Problem to work on:
Every line of the material that includes the word "will" is to be shown.

Excerpted records:
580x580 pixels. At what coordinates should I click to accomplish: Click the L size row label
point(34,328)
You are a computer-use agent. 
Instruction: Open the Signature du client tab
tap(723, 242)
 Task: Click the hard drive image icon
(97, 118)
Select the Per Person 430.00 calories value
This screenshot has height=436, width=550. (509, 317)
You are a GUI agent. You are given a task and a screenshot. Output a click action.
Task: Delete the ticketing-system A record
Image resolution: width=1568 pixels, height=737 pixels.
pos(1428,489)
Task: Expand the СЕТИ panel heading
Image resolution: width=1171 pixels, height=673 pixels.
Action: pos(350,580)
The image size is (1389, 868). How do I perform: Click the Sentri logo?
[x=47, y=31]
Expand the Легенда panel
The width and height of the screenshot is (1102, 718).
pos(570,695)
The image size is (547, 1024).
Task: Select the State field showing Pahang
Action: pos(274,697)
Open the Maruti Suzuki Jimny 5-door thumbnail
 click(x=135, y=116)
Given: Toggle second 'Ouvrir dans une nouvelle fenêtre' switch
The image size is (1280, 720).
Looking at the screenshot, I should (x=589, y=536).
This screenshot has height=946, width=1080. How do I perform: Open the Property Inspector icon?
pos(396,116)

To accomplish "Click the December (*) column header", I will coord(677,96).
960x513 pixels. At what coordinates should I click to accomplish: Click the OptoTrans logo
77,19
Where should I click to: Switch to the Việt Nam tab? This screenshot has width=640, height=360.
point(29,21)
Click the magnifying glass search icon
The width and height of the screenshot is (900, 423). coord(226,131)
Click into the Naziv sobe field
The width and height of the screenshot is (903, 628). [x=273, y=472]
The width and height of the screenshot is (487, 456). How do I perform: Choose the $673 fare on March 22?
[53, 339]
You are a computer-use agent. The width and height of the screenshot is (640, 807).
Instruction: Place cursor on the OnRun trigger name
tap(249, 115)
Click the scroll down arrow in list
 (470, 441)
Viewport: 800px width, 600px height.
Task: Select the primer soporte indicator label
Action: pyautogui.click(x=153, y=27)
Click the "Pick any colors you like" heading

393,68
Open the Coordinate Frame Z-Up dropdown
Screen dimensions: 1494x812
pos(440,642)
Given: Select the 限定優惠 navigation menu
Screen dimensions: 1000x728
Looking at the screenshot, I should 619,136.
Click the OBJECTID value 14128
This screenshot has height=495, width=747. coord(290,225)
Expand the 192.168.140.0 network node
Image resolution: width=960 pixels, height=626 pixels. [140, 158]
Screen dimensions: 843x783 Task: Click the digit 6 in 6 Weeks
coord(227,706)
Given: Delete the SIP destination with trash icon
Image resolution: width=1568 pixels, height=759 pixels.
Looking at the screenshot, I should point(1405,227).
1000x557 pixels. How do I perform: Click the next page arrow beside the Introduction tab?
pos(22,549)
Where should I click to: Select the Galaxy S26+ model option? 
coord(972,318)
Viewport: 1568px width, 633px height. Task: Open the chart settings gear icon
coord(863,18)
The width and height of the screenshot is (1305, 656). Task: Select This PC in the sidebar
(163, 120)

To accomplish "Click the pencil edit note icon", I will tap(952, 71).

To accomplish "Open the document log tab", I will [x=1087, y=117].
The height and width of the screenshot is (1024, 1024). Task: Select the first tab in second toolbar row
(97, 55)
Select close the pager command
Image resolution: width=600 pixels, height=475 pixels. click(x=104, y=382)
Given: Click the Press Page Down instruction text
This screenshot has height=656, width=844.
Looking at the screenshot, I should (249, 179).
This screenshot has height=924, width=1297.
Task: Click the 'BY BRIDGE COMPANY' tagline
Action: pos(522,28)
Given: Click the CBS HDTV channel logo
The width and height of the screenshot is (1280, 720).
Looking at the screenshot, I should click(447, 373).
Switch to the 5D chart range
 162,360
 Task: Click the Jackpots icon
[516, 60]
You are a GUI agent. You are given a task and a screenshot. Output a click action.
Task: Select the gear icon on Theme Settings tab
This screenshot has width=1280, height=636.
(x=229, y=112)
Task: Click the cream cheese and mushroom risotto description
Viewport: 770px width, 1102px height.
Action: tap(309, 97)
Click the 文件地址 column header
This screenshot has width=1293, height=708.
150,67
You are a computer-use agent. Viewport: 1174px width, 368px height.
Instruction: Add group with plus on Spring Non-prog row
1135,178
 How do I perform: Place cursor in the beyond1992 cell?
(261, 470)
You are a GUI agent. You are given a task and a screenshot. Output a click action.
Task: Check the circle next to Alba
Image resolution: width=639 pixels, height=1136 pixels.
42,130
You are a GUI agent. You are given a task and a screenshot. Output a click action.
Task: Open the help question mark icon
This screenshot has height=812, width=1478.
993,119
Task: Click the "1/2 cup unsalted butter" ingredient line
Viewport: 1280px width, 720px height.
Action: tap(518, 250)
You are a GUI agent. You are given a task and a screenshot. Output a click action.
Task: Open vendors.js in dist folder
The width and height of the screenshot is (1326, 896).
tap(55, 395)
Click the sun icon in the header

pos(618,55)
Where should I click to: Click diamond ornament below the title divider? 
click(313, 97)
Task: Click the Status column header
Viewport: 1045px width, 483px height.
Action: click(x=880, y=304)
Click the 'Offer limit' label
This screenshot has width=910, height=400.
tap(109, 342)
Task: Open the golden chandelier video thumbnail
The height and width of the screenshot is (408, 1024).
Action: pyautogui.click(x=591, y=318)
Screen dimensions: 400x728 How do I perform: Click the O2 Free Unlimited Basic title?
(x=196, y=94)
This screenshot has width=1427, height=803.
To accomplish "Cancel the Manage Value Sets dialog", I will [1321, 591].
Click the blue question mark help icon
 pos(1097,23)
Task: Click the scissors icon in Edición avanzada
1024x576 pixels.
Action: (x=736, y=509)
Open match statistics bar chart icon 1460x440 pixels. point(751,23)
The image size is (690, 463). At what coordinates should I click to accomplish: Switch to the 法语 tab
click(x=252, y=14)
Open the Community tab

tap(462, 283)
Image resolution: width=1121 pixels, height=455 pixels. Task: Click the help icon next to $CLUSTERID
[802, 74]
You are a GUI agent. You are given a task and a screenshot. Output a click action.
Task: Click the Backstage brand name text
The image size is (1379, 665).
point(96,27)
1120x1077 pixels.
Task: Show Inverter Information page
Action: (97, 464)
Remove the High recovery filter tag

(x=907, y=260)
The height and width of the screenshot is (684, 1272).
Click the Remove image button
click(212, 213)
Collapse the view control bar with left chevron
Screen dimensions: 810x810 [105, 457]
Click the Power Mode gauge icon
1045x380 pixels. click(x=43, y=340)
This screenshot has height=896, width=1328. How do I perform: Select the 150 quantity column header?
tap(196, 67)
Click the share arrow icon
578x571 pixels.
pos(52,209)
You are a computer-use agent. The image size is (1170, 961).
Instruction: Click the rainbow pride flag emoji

Your solution:
To accomplish "Click the December (*) column header", I will coord(677,96).
To accomplish "Click the pencil edit note icon", I will tap(952, 71).
To accomplish "Open the document log tab", I will [x=1087, y=117].
To accomplish "Cancel the Manage Value Sets dialog", I will [1321, 591].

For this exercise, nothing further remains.